SPD shark attack loses bite
Published on May 24 2009 | Presseurop
"The Sharks of Finance vote FDP", the controversial SPD election poster.
Seeking to portray itself as a champion of social justice, Germany's Social Democratic party has been running an aggressive campaign for the June elections. In a country wary of sloganeering, its recent posters have provoked heated debate.
An ostensibly simplistic image of a shark in a shirt and tie has caused an outcry in German politics. The poster shows a cartoon shark ready for a day at the office.

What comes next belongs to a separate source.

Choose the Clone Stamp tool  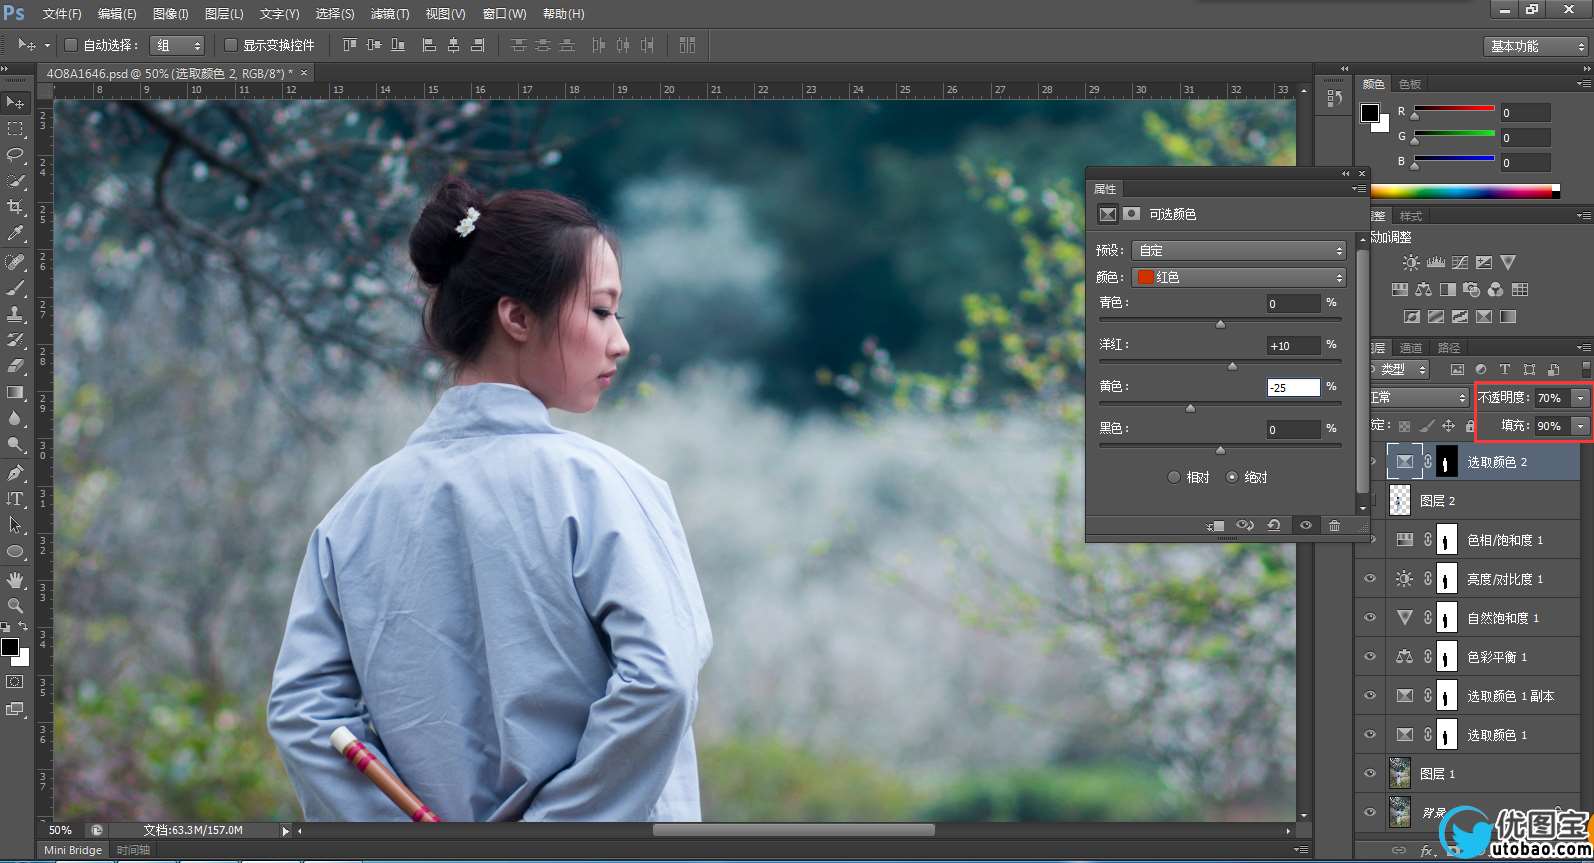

The caption reads: “The sharks of finance vote FDP.” The Social Democratic Party (SDP) was hoping the slogan targeting the German economic liberal party would boost its campaign for the forthcoming European elections. But it has attracted a storm of criticism not just from the SDP’s potential political allies, but also from an astonished press.
The Germans, who are used to politically correct election campaigns, were amazed to see a major party in government launch such an aggressive attack on its competitors; all the more so because the liberal shark is just one of a series. Two more posters portray a Christian Democratic Union (CDU) voter as a ‘coin-headed’ figure in favour of wage dumping, and a ‘hairdryer-headed’ figure, representing Die Linke (The Left) party voters, ready to support the cause of “hot air.”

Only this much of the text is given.